Wednesday, December 21, 2016

No Foundation in International Law for the Two-State Solution

From a 1980 Yale Journal of International Law article:

"Palestinian Self-Determination": Possible Futures for the Unallocated Territories of the Palestine Mandate 

by Eugene V. Rostow

There is no foundation in international law for the idea of a second Arab Palestinian state in the West Bank and the Gaza Strip. And it would be political and military folly for the West to force Israel to acquiesce in such a scheme. Establishing a new Arab state there would injure Western interests, and advance those of the Soviet Union, by strengthening the Soviet position in the region, and by increasing Arab dependence on Soviet protection. It would weaken Israel, which, since the fall of Iran, is the most important Western ally in the area.

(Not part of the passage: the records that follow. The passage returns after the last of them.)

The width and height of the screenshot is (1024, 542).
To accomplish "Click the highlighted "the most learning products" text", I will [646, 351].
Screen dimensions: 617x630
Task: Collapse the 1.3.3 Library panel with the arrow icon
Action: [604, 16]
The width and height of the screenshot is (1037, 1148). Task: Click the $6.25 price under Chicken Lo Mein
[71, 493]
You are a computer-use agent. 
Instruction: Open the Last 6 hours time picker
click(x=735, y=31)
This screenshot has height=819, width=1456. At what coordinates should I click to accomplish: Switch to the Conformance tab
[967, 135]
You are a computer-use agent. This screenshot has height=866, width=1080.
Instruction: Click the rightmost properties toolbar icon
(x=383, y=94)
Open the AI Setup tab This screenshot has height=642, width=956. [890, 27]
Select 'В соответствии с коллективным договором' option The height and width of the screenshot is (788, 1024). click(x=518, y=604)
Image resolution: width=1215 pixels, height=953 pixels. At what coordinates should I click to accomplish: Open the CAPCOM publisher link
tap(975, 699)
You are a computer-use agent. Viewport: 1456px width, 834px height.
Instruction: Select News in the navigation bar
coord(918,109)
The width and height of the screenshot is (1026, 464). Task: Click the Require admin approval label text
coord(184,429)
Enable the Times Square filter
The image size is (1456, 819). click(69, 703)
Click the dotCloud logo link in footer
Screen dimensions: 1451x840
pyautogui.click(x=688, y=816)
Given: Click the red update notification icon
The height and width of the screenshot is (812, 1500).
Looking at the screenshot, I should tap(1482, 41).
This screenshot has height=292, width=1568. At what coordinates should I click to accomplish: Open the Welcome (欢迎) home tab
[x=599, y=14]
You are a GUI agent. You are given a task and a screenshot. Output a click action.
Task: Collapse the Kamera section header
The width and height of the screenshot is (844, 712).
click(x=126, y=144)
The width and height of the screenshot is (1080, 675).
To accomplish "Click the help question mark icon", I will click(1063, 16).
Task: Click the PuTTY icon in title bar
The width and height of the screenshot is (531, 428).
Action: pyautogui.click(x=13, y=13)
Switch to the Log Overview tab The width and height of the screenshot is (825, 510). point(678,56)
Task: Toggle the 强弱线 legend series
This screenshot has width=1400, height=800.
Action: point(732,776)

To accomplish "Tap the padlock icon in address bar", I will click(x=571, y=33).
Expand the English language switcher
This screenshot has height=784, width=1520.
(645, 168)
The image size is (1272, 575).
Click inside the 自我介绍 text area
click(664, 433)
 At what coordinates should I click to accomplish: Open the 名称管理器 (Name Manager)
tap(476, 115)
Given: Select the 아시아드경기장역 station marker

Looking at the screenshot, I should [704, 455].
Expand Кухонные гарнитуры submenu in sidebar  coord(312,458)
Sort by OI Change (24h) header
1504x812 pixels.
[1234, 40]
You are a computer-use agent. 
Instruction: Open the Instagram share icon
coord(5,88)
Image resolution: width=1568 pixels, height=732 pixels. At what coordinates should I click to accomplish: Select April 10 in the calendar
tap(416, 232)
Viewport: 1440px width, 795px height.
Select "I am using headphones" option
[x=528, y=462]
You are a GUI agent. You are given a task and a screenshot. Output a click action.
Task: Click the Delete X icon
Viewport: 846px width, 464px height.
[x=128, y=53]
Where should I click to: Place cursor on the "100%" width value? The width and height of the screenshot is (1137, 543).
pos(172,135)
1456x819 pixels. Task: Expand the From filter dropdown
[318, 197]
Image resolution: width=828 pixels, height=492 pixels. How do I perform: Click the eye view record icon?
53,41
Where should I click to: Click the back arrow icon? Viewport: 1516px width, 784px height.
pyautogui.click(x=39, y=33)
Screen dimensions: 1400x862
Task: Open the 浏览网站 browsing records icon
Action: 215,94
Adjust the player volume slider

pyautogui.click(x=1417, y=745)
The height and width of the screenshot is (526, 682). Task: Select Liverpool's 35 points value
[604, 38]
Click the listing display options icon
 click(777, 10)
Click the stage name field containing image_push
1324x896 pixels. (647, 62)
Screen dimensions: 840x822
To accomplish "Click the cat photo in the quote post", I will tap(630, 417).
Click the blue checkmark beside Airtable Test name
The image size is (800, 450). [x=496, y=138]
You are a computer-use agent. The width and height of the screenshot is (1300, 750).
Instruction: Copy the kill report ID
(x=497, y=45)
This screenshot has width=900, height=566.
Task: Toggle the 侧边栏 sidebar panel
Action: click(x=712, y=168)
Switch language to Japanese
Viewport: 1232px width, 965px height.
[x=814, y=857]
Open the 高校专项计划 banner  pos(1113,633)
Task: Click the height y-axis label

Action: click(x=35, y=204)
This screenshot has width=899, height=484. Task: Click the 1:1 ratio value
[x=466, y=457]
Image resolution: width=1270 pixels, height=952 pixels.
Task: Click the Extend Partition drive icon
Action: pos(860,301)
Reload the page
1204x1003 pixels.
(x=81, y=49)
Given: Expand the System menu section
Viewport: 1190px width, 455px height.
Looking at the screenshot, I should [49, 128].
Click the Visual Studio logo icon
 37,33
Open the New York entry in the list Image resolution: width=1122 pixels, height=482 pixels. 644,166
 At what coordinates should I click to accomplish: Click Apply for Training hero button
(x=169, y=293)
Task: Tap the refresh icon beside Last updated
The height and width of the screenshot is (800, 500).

Above all, such a policy would abandon the moral and political obligations towards Israel which the victorious Allies assumed in 1919, and reiterated through the United Nations Charter in 1945. Israel's legitimacy as a state rests on much more than the usual criteria of international law--de facto statehood; membership in the United Nations; recognition; the success of its armed forces; the weight of history; and so on. In 1922, the organized international community of the day, the League of Nations, with the special concurrence of the United States, which was not a member, established the Palestine Mandate. Through that Mandate, it invited Jews to come to live in Palestine as their national home, In reliance on that promise, the Jewish community in Palestine developed, and, with the approval of the Security Council and the General Assembly of the United Nations (the successor to the League), became the state of Israel. The solemn obligations of the international community to Israel implicit in these events survive not only as a special moral and historic element in Israel's status within the family of nations, but as a trust still applicable, with other norms and interests, to the task of fashioning a just and durable future for the West Bank and the Gaza Strip.  

For the West to betray those commitments would be to take another long step towards dissolving the world community organized as the United Nations into a condition of universal war.